** DOCUMENT PASSAGE **

[Start of section]

Positron emission tomography has a broad range of diagnostic applications but is typically ordered if your doctor either suspects cancer or that a cancer may have spread. It is routinely used to assess the status of your heart prior to bypass surgery, especially if other imaging tests are inconclusive. It is also commonly ordered if early Alzheimer's disease is suspected or to evaluate the brain prior to surgery to treat refractory seizures.

Beyond these indications, a PET scan is also commonly used to stage cancer, to evaluate the extent of damage following a heart attack or stroke, and to monitor your response to cardiovascular, neurological, or cancer treatments.

PET differs from CT and MRI in that it examines the function, rather than the structure, of living cells. By contrast, CT and MRI are used to detect damage caused by a disease. In essence, PET looks at how your body responds to a disease, while computed tomography (CT) and magnetic resonance imaging (MRI) look at the damage caused by one.

Among its many functions, PET can measure blood flow, oxygen intake, how your body uses glucose (sugar), and the speed by which a cell replicates. By identifying abnormalities in cellular metabolism, a PET scan can detect the early onset of a disease well before other imaging tests.  

PET can be used to diagnose different conditions depending on the type of radiotracer used. The most common tracer, known as fluorodeoxyglucose (FDG), is used in 90 percent of PET scans, the procedure of which is commonly referred to as FDG-PET.

When injected into the bloodstream, FDG is taken up by glucose transporter molecules in cells. Because cancer cells multiply rapidly and do not undergo programmed cell death like normal cells, they will absorb far more FDG in the course of metabolizing sugar.

[End of section]

** MATERIAL SUPPLIED **
[Start of section]

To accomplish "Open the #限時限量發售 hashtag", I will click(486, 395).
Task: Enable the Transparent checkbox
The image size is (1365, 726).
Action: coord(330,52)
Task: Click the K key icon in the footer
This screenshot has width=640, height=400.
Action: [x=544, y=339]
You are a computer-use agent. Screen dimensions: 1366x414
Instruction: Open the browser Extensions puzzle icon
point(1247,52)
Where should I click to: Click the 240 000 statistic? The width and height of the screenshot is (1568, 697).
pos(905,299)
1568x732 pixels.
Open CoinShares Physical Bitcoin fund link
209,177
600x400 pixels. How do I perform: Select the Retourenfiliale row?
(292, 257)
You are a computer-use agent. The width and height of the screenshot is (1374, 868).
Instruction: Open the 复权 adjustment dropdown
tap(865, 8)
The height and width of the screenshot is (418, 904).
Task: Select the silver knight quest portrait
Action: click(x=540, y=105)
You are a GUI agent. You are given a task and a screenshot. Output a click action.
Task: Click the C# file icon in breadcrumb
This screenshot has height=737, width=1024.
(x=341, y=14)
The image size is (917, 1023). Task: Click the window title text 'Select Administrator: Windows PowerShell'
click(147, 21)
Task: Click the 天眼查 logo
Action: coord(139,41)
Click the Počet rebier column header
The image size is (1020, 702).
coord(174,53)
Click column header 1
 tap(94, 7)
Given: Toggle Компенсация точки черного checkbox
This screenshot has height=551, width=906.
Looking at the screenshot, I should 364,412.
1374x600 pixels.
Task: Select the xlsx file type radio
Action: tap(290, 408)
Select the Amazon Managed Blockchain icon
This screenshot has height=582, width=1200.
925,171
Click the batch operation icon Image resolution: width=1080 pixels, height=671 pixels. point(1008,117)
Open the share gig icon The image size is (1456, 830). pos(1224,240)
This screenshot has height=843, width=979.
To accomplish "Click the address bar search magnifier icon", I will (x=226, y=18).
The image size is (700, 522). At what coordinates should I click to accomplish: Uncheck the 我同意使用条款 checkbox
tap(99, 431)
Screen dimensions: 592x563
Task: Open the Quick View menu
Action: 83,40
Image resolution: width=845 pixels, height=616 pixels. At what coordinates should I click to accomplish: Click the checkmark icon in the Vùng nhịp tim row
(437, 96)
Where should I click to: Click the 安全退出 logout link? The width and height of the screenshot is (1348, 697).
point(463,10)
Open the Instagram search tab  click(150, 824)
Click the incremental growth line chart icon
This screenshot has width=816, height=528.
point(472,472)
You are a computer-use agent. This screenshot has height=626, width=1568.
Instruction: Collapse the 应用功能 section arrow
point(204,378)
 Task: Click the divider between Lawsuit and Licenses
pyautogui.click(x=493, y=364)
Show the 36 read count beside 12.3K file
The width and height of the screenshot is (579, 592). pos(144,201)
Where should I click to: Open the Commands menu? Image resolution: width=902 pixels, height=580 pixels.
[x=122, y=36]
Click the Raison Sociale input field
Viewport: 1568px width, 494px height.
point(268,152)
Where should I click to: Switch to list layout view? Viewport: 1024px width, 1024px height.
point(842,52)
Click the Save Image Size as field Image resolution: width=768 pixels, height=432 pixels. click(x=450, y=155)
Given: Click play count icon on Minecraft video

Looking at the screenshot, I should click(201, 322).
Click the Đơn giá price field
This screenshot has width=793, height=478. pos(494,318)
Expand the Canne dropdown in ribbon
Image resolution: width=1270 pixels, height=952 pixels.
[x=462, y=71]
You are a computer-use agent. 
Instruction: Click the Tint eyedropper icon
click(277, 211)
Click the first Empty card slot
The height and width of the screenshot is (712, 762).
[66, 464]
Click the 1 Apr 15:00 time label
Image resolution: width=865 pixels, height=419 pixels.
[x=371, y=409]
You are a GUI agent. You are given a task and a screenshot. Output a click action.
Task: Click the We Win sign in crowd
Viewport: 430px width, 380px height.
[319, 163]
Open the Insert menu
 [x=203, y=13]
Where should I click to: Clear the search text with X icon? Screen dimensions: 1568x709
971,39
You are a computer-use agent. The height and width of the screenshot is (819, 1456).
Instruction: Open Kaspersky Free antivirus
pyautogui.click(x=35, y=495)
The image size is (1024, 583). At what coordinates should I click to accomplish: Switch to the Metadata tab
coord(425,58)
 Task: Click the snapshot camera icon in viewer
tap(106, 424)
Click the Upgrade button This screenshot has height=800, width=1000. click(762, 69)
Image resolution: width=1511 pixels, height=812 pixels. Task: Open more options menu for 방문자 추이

[End of section]

** REQUIRED ACTION 1 **
Reproduce the part of the PET scan passage that opens with the words containing "Among its many" and closes with "of metabolizing sugar.".
** REQUIRED ACTION 2 **
According to the PET scan passage, in what share of PET scans is fluorodeoxyglucose used?
** REQUIRED ACTION 3 **
Continue the passage on PET scans from where it stops.

** EXERCISE RESPONSE 1 **
Among its many functions, PET can measure blood flow, oxygen intake, how your body uses glucose (sugar), and the speed by which a cell replicates. By identifying abnormalities in cellular metabolism, a PET scan can detect the early onset of a disease well before other imaging tests.  

PET can be used to diagnose different conditions depending on the type of radiotracer used. The most common tracer, known as fluorodeoxyglucose (FDG), is used in 90 percent of PET scans, the procedure of which is commonly referred to as FDG-PET.

When injected into the bloodstream, FDG is taken up by glucose transporter molecules in cells. Because cancer cells multiply rapidly and do not undergo programmed cell death like normal cells, they will absorb far more FDG in the course of metabolizing sugar.

** EXERCISE RESPONSE 2 **
90 percent

** EXERCISE RESPONSE 3 **
FDG can also be used to highlight areas of low metabolic activity caused by the obstruction of blood flow. Similarly, FDG-PET can spot changes in oxygen and glucose levels in the brain consistent with disease, impairment, and psychiatric illness.  

Other types of radiotracers highlight cellular abnormalities not detected by FDG. These include:

  • 11C-metomidate used to detect adrenocortical tumors (those occurring in hormone-producing cells of the adrenal cortex)
  • Fluorodeoxysorbital (FDS) used to diagnose bacterial infections
  • Fluorodopa used to detect neuroendocrine tumors (those occurring in hormone-producing cells of the nervous system)
  • Gallium-68 dotatate, also used to detect neuroendocrine tumors
  • Nitrogen-13 and oxygen-15 used to detect impaired blood flow

There are well over 40 different radiotracers used for PET scanning purposes with more being developed every day.

Conditions Diagnosed

PET is primarily used to diagnose cancer, cardiovascular disease, and neurologic disorders.

For cancer, PET is especially useful as it can scan the entire body and pinpoint both a primary tumor and areas of metastasis (where the cancer has spread). With that being said, not all cancers can be detected by PET.

For cardiovascular disease, a PET scan can reveal areas of decreased blood flow to the heart, brain, or lungs. By viewing the effects of circulatory impairment, your doctor can make the most appropriate treatment choice, including angioplasty or cardiac bypass surgery.

PET can also help predict the likelihood of a heart attack or stroke by detecting and measuring the hardening of arteries (atherosclerosis).

Among the cardiovascular conditions the test can diagnose:

For neurologic disorders, a PET scan can be used to measure brain activity in relation to areas of high and low radioactivity. Since the brain requires large amounts of glucose and oxygen to function, any shortages can easily be detected on a scan.

Among the neurologic disorders a PET can help diagnose:

  • Alzheimer disease
  • Brain hematomas (blood clots)
  • Dementia
  • Multiple sclerosis
  • Parkinson's disease

In addition, PET can be used to detect bacterial infections, most specifically enterobacterial types associated with endocarditis, septic arthritis, osteomyelitis, and central nervous system infections.  

Combination Scanning

When constructing a diagnosis, there is an advantage to looking at both the cause and consequence of a disease. It is for this reason that PET is frequently combined with CT or MRI, an approach referred to as either special views or co-registration. Doing so provides the doctor with both anatomic (physical) and metabolic (biochemical) information.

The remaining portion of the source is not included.